*** Opening of Material to process ***
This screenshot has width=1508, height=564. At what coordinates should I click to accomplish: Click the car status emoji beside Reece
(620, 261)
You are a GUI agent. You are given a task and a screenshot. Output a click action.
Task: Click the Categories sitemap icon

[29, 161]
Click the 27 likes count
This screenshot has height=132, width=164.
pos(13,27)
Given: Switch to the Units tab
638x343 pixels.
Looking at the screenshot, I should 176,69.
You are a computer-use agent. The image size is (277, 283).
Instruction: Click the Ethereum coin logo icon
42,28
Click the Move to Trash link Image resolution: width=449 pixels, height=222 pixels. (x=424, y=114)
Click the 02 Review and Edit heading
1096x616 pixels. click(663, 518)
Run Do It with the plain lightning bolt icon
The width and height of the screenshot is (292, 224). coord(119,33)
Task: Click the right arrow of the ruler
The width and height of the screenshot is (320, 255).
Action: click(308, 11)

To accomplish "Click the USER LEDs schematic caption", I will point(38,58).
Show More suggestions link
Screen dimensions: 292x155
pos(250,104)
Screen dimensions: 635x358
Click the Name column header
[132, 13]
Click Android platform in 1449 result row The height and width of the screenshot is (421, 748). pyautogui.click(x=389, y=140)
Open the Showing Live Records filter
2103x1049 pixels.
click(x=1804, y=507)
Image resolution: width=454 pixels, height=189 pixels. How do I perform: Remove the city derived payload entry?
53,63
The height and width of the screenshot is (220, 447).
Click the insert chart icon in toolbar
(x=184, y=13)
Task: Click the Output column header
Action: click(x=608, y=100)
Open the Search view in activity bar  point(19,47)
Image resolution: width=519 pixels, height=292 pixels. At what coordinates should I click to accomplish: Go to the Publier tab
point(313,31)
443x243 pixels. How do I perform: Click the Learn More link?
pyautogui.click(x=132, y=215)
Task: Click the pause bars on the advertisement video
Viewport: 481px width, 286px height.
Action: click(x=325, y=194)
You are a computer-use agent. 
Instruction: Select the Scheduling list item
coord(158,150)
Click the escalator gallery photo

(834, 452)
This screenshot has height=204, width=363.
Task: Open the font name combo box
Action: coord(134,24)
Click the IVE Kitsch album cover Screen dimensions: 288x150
*** Close of Material to process ***
# About this exercise
Copy the data exactly as it was presented.

# Answer space
This screenshot has width=1508, height=564. At what coordinates should I click to accomplish: Click the car status emoji beside Reece
(620, 261)
You are a GUI agent. You are given a task and a screenshot. Output a click action.
Task: Click the Categories sitemap icon

[29, 161]
Click the 27 likes count
This screenshot has height=132, width=164.
pos(13,27)
Given: Switch to the Units tab
638x343 pixels.
Looking at the screenshot, I should 176,69.
You are a computer-use agent. The image size is (277, 283).
Instruction: Click the Ethereum coin logo icon
42,28
Click the Move to Trash link Image resolution: width=449 pixels, height=222 pixels. (x=424, y=114)
Click the 02 Review and Edit heading
1096x616 pixels. click(663, 518)
Run Do It with the plain lightning bolt icon
The width and height of the screenshot is (292, 224). coord(119,33)
Task: Click the right arrow of the ruler
The width and height of the screenshot is (320, 255).
Action: click(308, 11)

To accomplish "Click the USER LEDs schematic caption", I will point(38,58).
Show More suggestions link
Screen dimensions: 292x155
pos(250,104)
Screen dimensions: 635x358
Click the Name column header
[132, 13]
Click Android platform in 1449 result row The height and width of the screenshot is (421, 748). pyautogui.click(x=389, y=140)
Open the Showing Live Records filter
2103x1049 pixels.
click(x=1804, y=507)
Image resolution: width=454 pixels, height=189 pixels. How do I perform: Remove the city derived payload entry?
53,63
The height and width of the screenshot is (220, 447).
Click the insert chart icon in toolbar
(x=184, y=13)
Task: Click the Output column header
Action: click(x=608, y=100)
Open the Search view in activity bar  point(19,47)
Image resolution: width=519 pixels, height=292 pixels. At what coordinates should I click to accomplish: Go to the Publier tab
point(313,31)
443x243 pixels. How do I perform: Click the Learn More link?
pyautogui.click(x=132, y=215)
Task: Click the pause bars on the advertisement video
Viewport: 481px width, 286px height.
Action: click(x=325, y=194)
You are a computer-use agent. 
Instruction: Select the Scheduling list item
coord(158,150)
Click the escalator gallery photo

(834, 452)
This screenshot has height=204, width=363.
Task: Open the font name combo box
Action: coord(134,24)
Click the IVE Kitsch album cover Screen dimensions: 288x150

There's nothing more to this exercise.